Reporter: Siti Masitoh | Editor: Khomarul Hidayat
KONTAN.CO.ID - JAKARTA. Pemerintah telah menetapkan pembiayaan utang dalam Rencana Anggaran Pendapatan dan Belanja Negara (RAPBN) tahun anggaran 2022, sebesar Rp 973,58 triliun atau 5,2% lebih rendah jika dibandingkan dengan outlook APBN tahun 2021 sebesar Rp 1.026,98 triliun.
“Kebutuhan pembiayaan utang akan dipenuhi secara pragmatis, oportunistik, fleksibel dan prudent dengan melihat peluang di pasar keuangan,” seperti dikutip dalam Buku II Nota Keuangan dan RAPBN, Senin (16/8).
Pembiayaan utang pemerintah pada 2022 tersebut akan berasal dari pinjaman dan Surat Berharga Negara (SBN). Pinjaman pemerintah terdiri dari pinjaman dalam negeri dan luar negeri yang terdiri atas pinjaman tunai dan pinjaman kegiatan. Sementara itu, utang yang berasal dari SBN terdiri dari SBN konvensional (Surat Utang Negara/SUN) dan SBN syariah (Surat Berharga Syariah NegaraSBSN/Sukuk Negara).
Baca Juga: Pemerintah targetkan suku bunga surat utang negara sebesar 6,82% di tahun depan
Akan tetapi, sebagian besar pembiayaan utang dalam RAPBN tahun anggaran 2022 akan dipenuhi dari penerbitan SBN. Sementara itu, instrumen pinjaman akan lebih banyak dimanfaatkan terutama untuk mendorong kegiatan/proyek prioritas pemerintah.

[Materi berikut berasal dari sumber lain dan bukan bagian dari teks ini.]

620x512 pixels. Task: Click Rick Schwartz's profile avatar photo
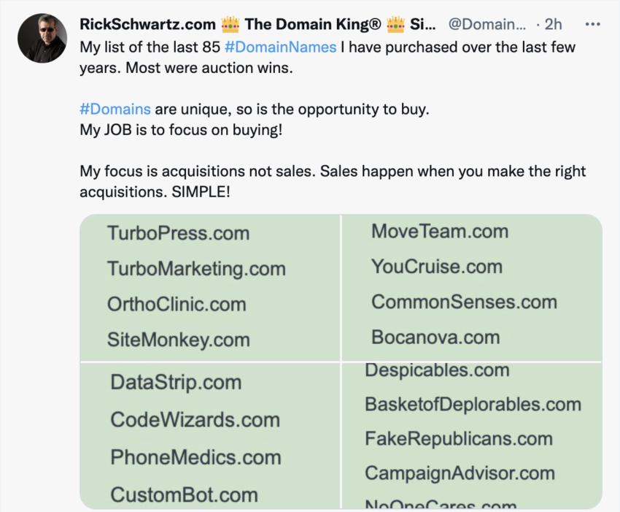click(43, 39)
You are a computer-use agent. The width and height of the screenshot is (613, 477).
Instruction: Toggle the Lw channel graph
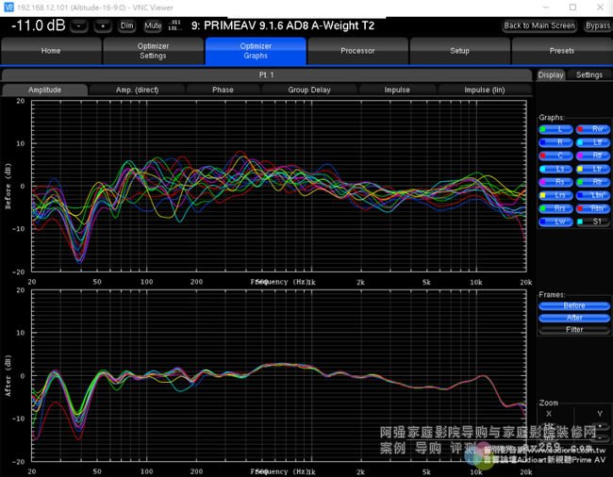[x=556, y=222]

Sedangkan terkait rencama pembiayaan utang, sebagian besar dilakukan dalam mata uang rupiah, berbunga tetap, dan dengan tenor menengah-panjang. Dalam rangka menjaga risiko pengelolaan utang dan mendorong efisiensi bunga, pemerintah tetap memanfaatkan fleksibilitas dalam menentukan komposisi portofolio utang yang akan dituangkan lebih lanjut dalam strategi pembiayaan utang.

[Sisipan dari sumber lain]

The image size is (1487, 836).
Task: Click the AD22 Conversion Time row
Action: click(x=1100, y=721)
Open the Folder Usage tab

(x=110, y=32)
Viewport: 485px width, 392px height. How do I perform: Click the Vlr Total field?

Adapun arah kebijakan pembiayaan utang pada 2022, pertama, mengendalikan utang secara fleksibel dan penuh kehati-hatian dengan menjaga rasio utang dalam batas aman. Kedua, meningkatkan efisiensi biaya utang melalui pendalaman pasar (perluasan basis investor dan mendorong penerbitan obligasi/ sukuk daerah).

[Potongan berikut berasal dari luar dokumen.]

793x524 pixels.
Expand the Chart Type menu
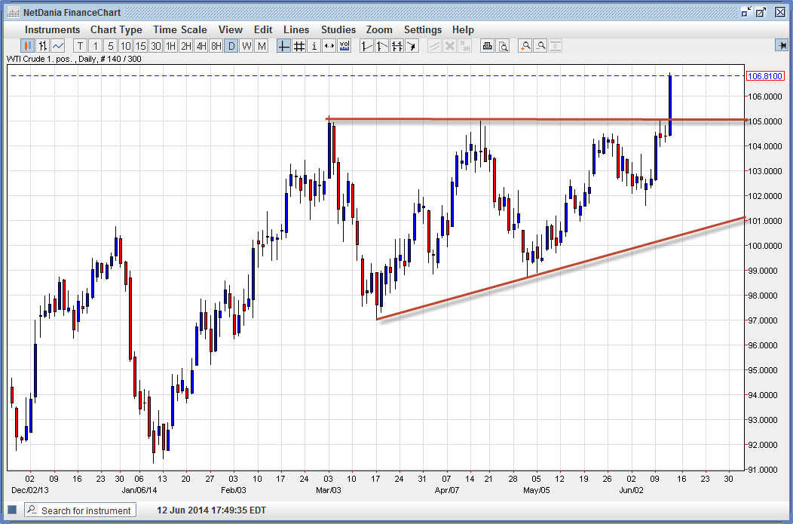click(x=116, y=29)
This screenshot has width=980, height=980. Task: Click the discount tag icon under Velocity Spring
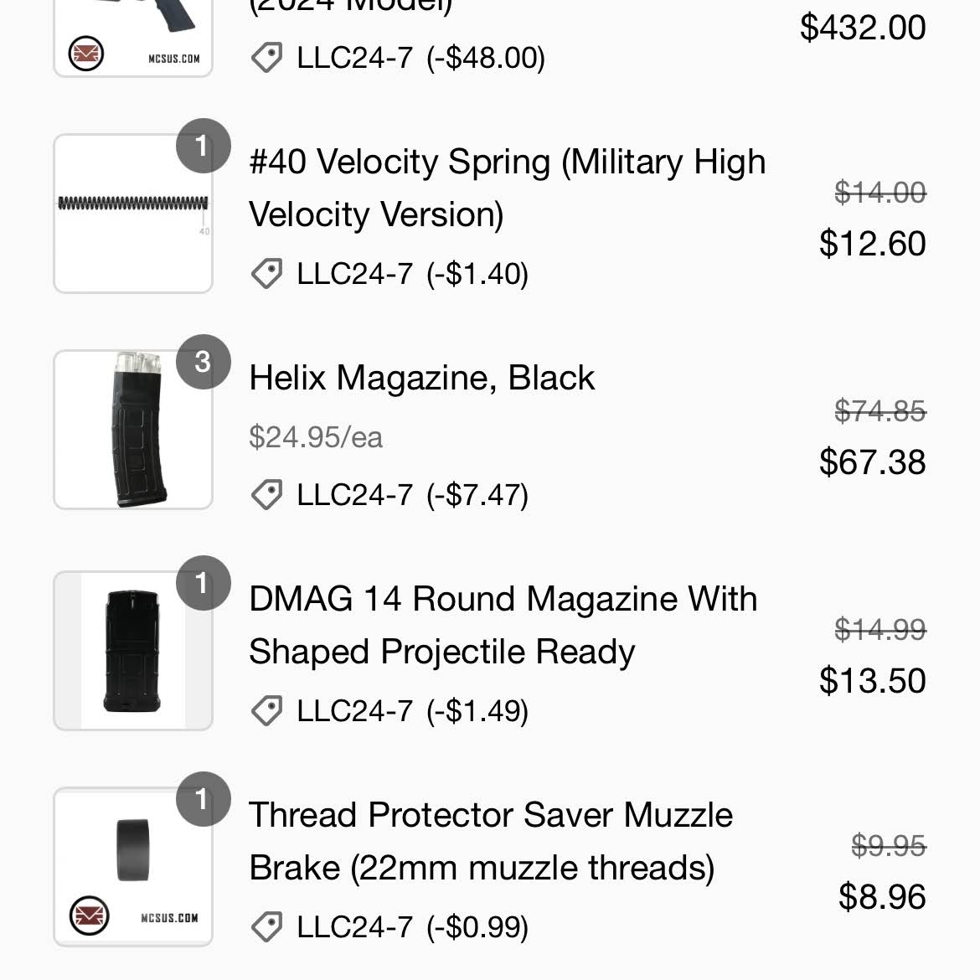point(266,274)
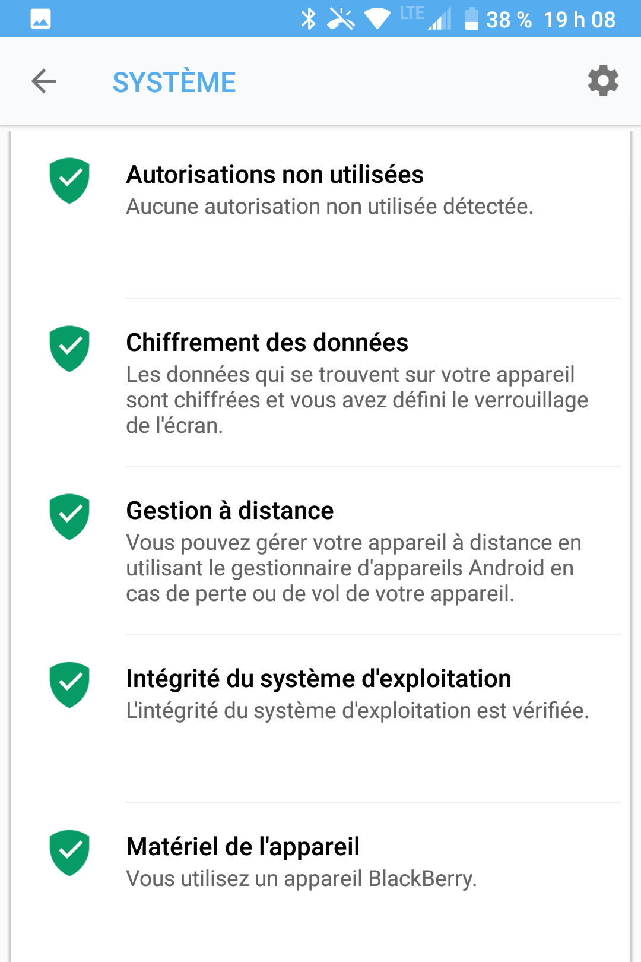Screen dimensions: 641x962
Task: Open Intégrité du système d'exploitation entry
Action: point(356,694)
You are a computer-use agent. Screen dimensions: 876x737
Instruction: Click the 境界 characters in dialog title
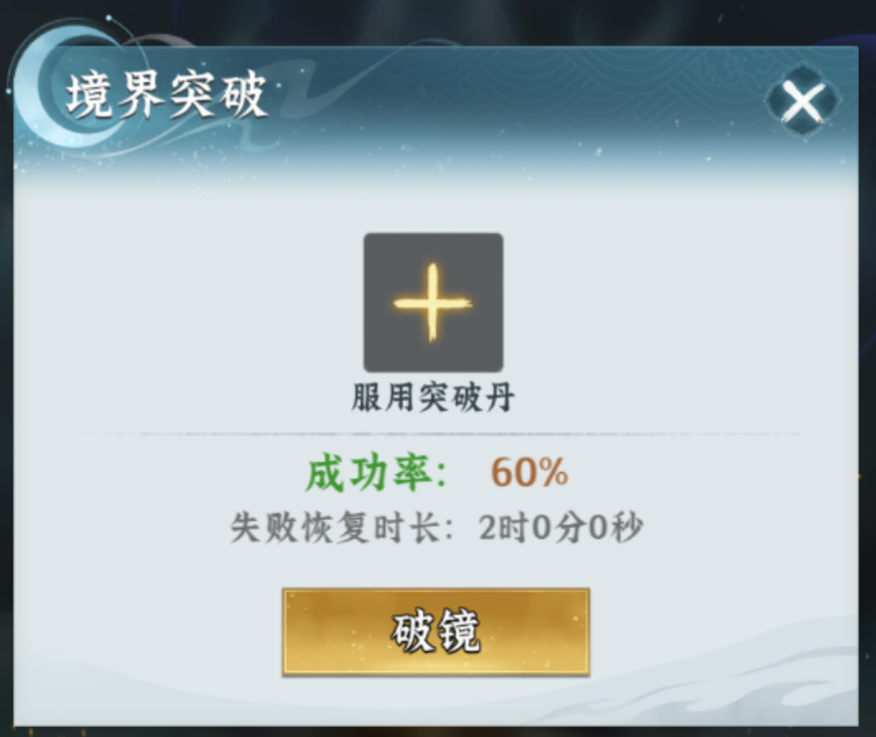click(x=116, y=96)
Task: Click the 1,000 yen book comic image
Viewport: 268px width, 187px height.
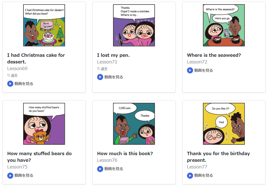Action: click(134, 124)
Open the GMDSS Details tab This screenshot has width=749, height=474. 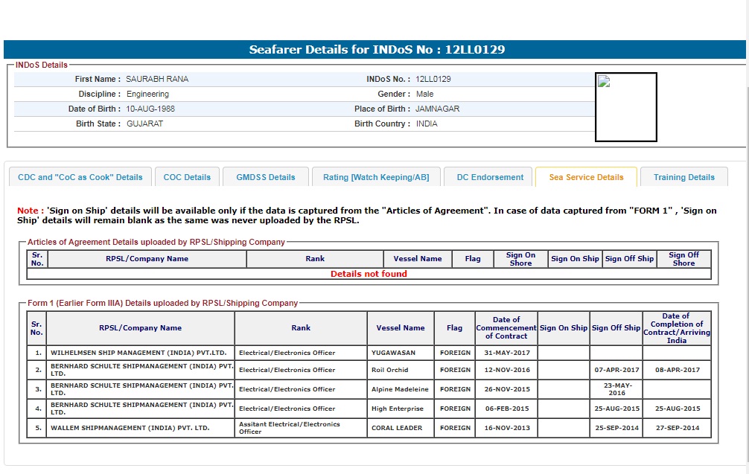tap(266, 177)
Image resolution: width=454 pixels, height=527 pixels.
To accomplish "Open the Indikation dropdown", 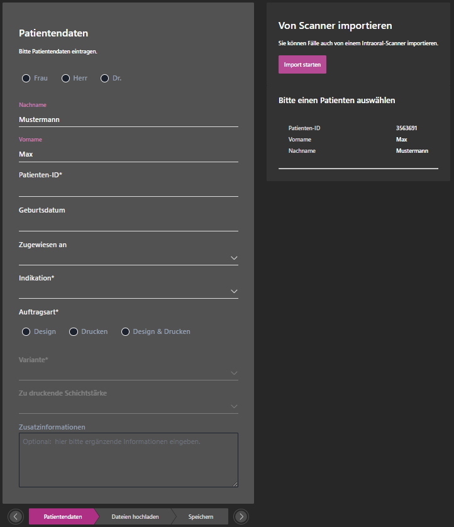I will click(x=128, y=291).
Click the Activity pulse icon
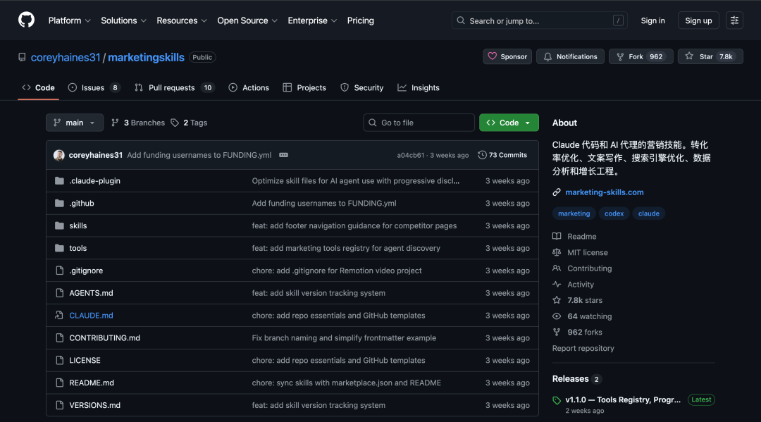 [556, 284]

Ketiga, utang sebagai instrumen menjaga keseimbangan melalui komposisi portofolio utang yang optimal untuk menjaga stabilitas makroekonomi.
“Mengendalikan utang secara fleksibel dan penuh kehati-hatian dengan menjaga rasio utang dalam batas aman merupakan cermin pelaksanaan kebijakan Pemerintah yang sejalan dengan ketentuan perundangan yang berlaku,” seperti dikutip dalam Buku II Nota Keuangan dan RAPBN, Senin (16/8).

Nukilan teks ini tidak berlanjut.